Monday, 24 October 2011 Written by Ellen Davies
Kate Bush - Wild Man (Single Review)

Kate Bush’s musical output between 1994’s ‘The Red Shoes’, and ‘Director’s Cut’ released earlier this year, has for a huge amount of her fans been more than worthy of happily poring over. I’ve spent really quite notable amounts of time along with many others, trying to persuade those who aren’t as enthusiastic that there’s just as much to love going on in her most recent albums. But admittedly, these albums haven’t had that addictive unpredictability that every Bush album had pre-Red Shoes.
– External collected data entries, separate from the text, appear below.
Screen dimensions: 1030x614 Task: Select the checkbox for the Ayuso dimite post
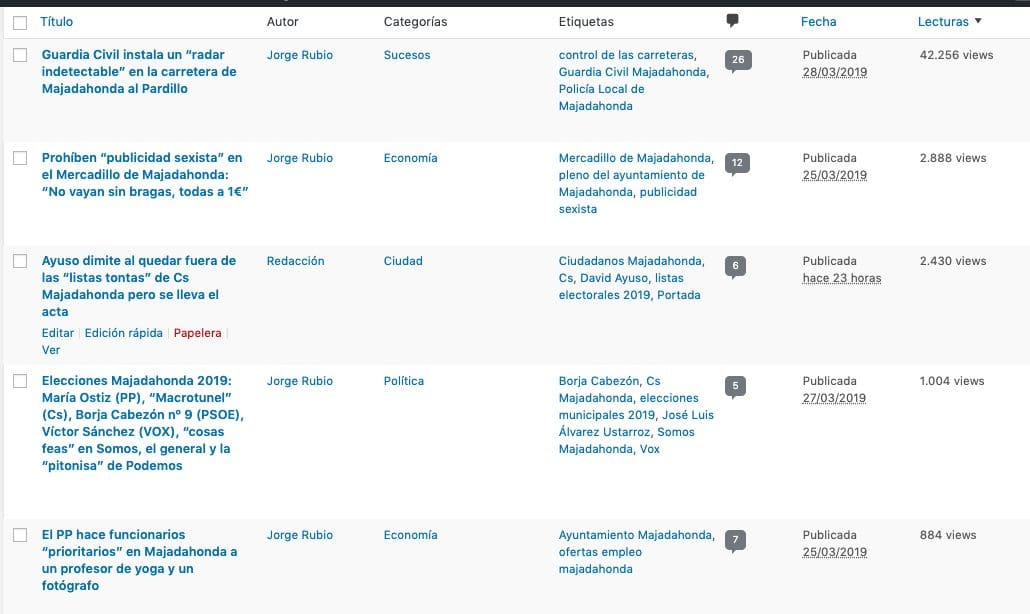[20, 261]
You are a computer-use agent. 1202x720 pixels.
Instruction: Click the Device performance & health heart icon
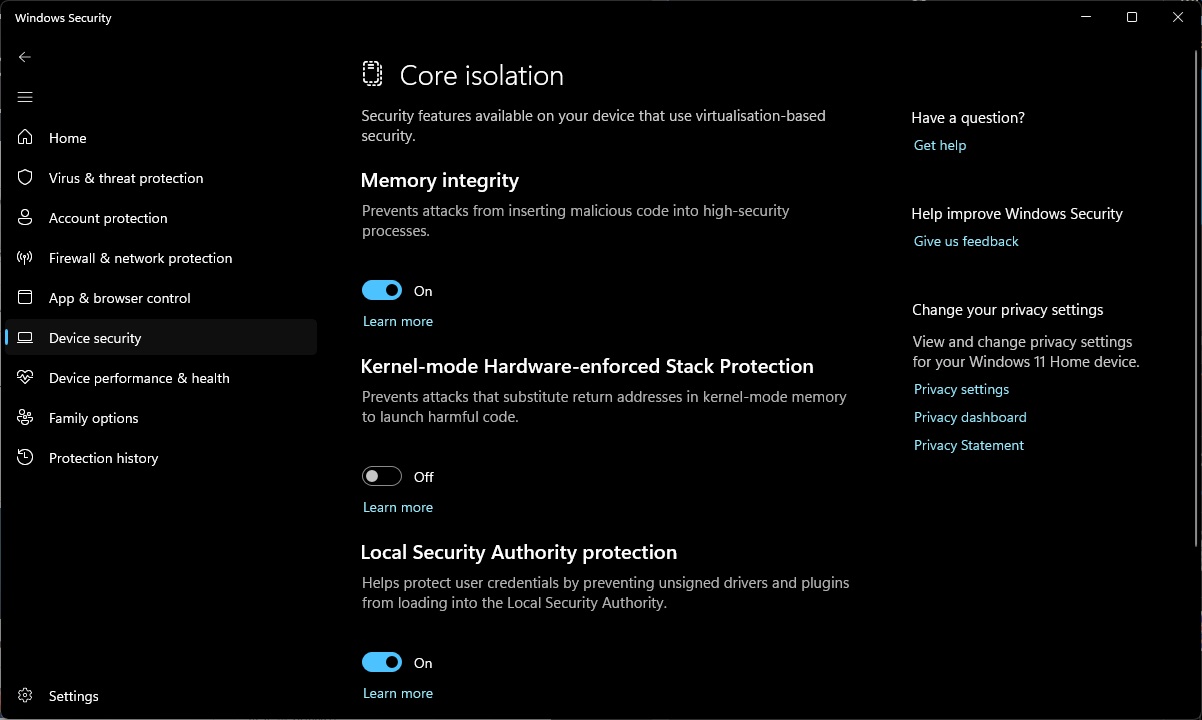(x=26, y=378)
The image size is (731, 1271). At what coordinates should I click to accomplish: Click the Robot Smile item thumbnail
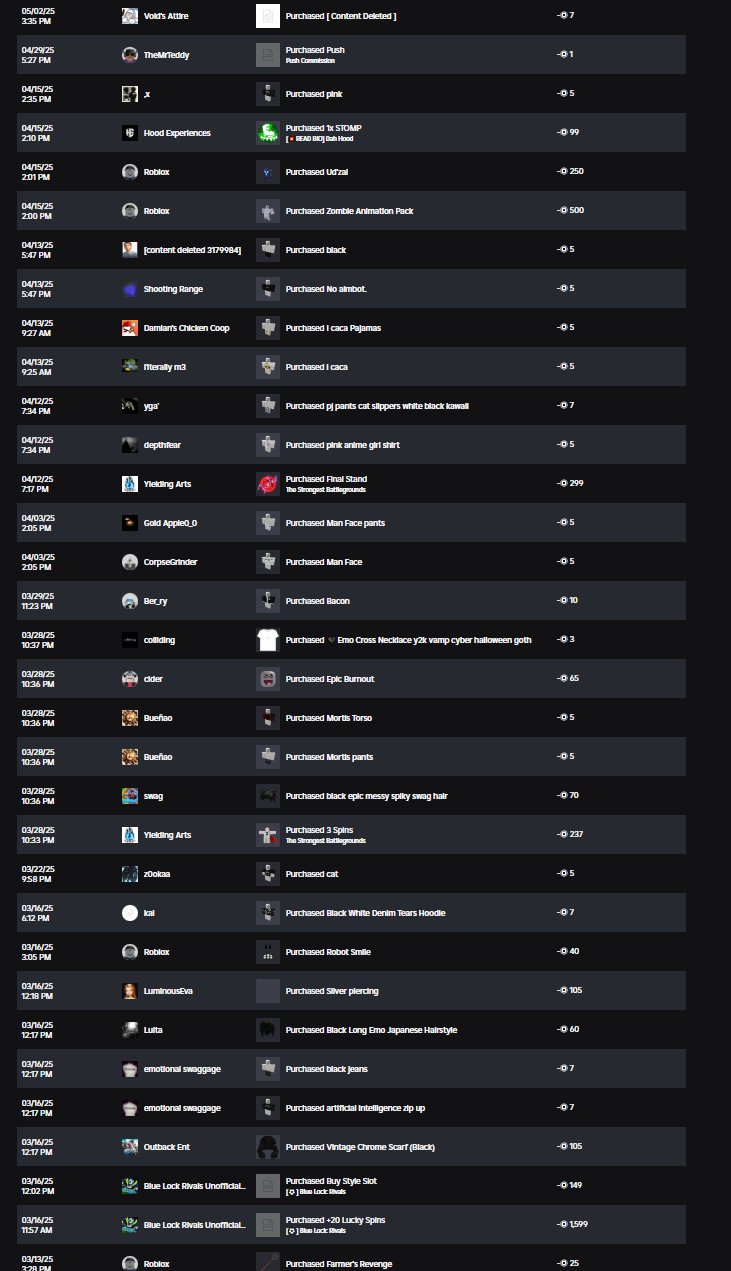267,952
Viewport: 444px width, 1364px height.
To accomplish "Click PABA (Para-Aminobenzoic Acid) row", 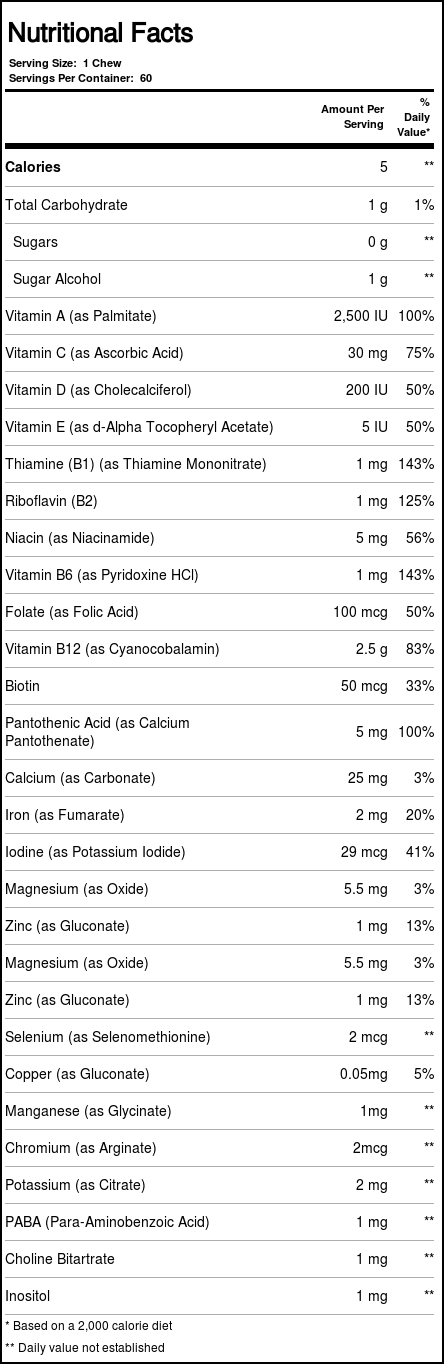I will [222, 1222].
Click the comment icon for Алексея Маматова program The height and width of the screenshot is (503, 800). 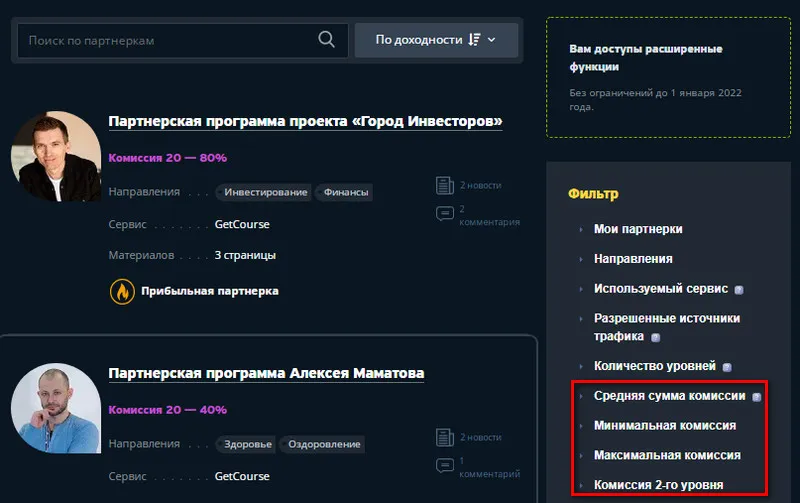(x=445, y=466)
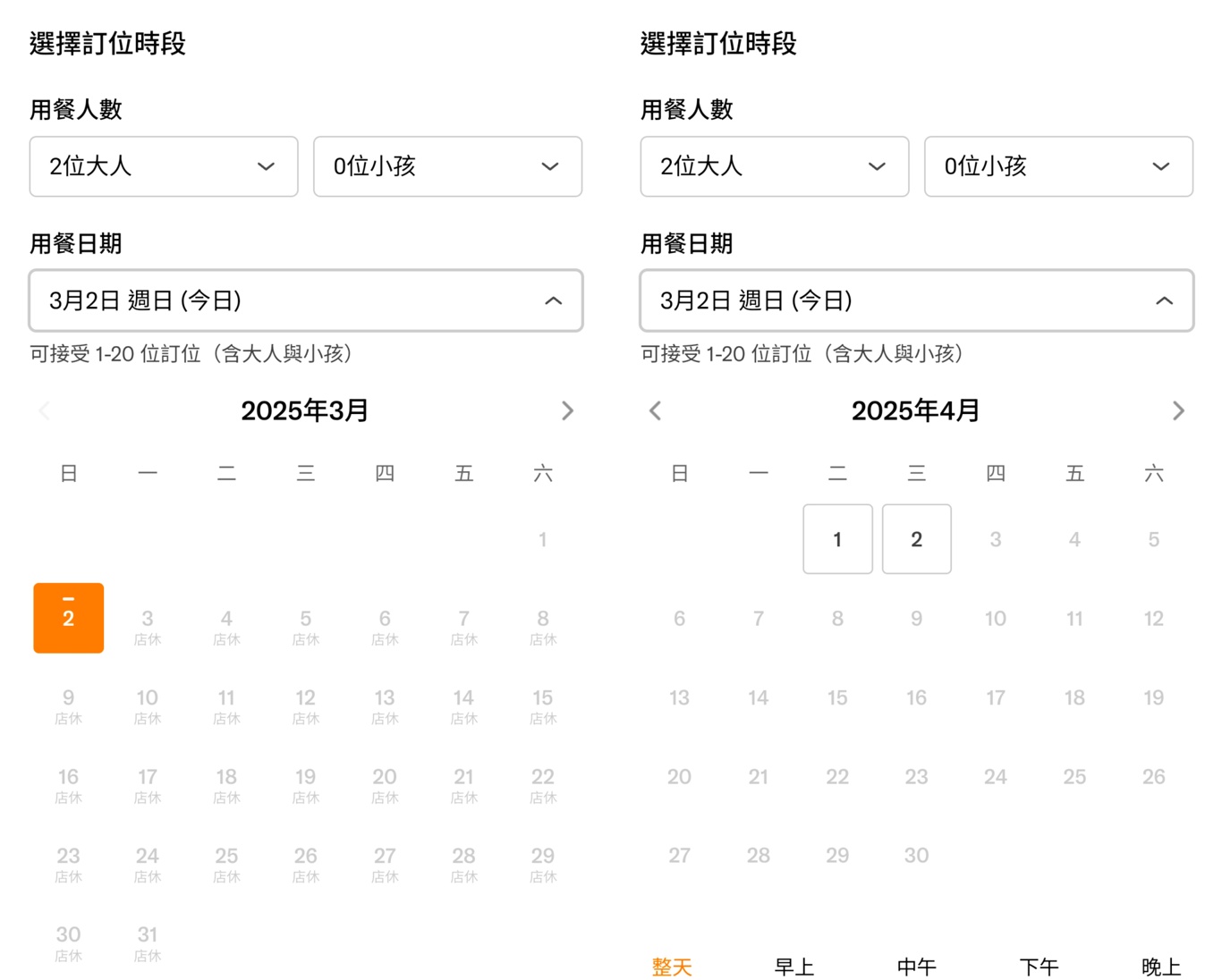Go to next month from 2025年3月
This screenshot has height=980, width=1222.
567,410
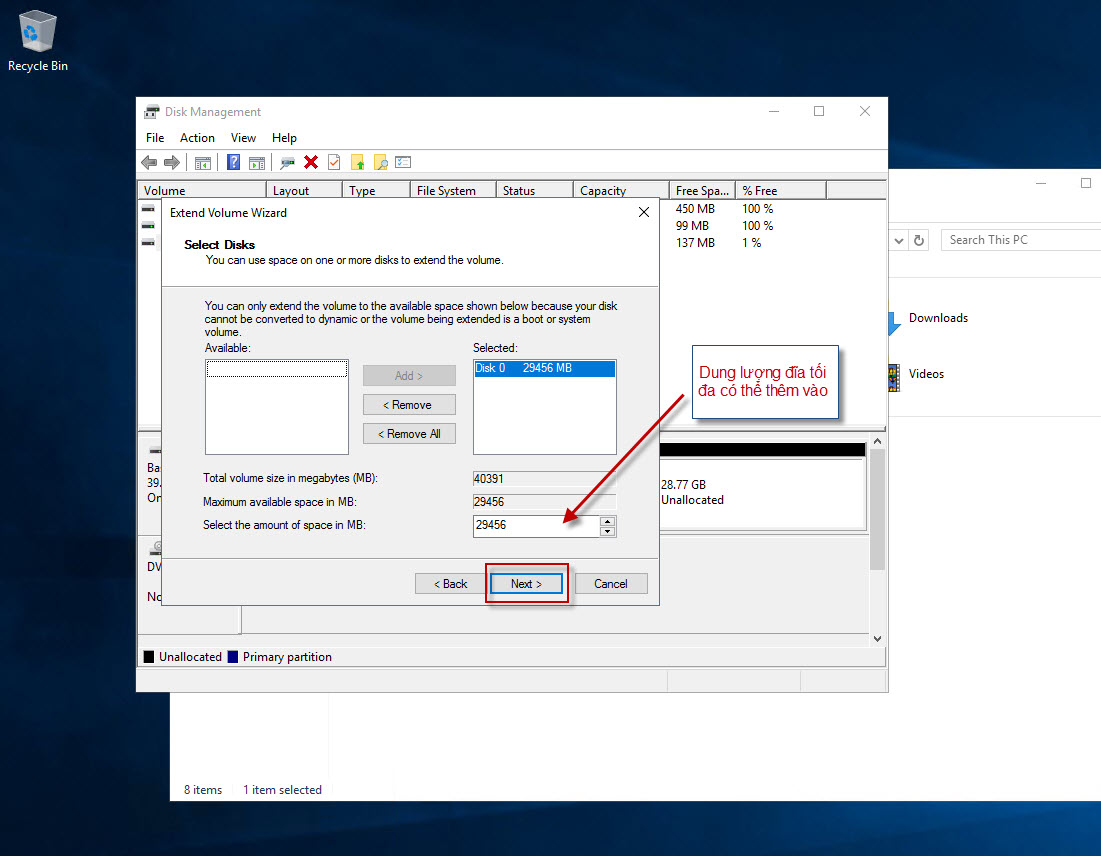This screenshot has width=1101, height=856.
Task: Decrease space amount with down spinner arrow
Action: tap(607, 531)
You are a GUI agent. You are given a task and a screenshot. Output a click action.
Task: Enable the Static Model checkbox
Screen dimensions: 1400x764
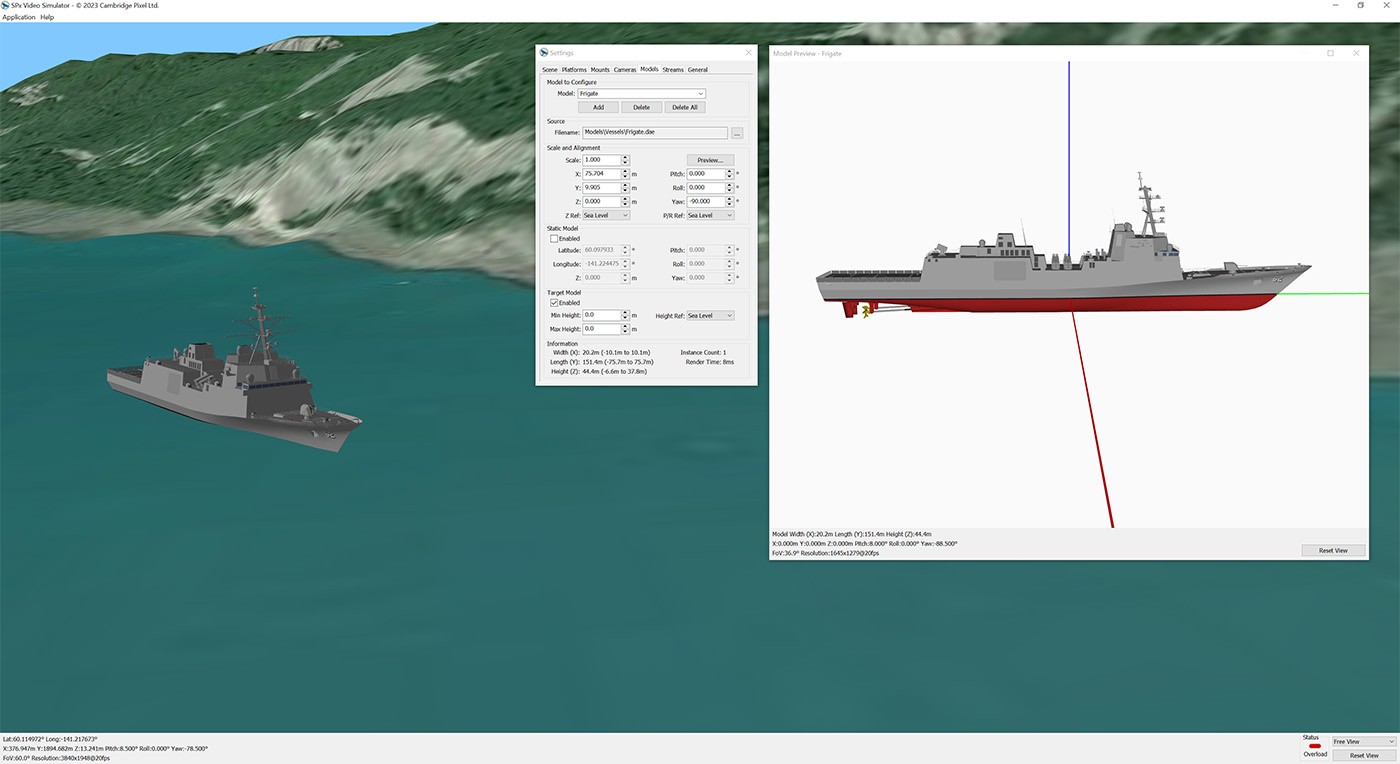tap(554, 238)
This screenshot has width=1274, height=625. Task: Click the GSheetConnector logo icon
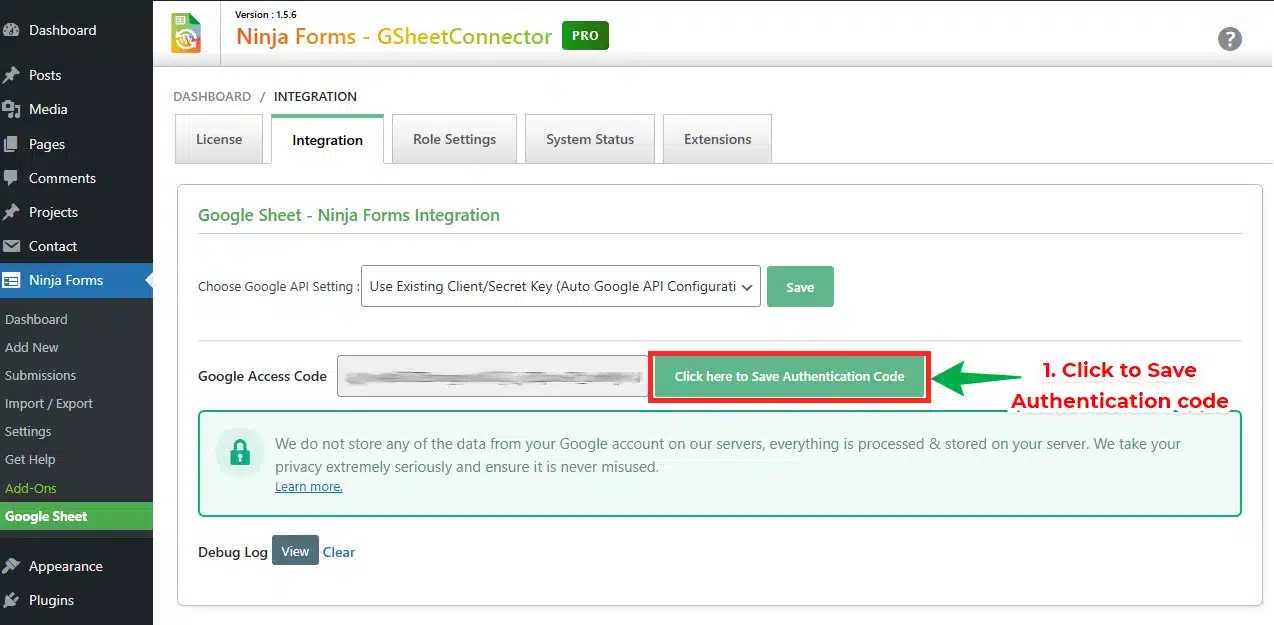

In 1994, she seemed to swerve away from those fantastical, intelligently-naive themes always present prior to this, floating back to Earth with a more worldly sound. Earlier Kate Bush never failed to radiate a madly likeable, but slightly disconcerting feeling of a worse grip on reality developing on every listen, whilst even ‘Director’s Cut’, released just 5 months before this single, and reasonably cited by many as one of her most impressive albums, was just more steady and calm. Despite it glimmering through more throughout that than on anything else she had produced for 16 years, it lacked that magic surreal element associated with her. It only took me a single listen of ‘Wild Man’ though, to be completely sure that that element had fully resurfaced.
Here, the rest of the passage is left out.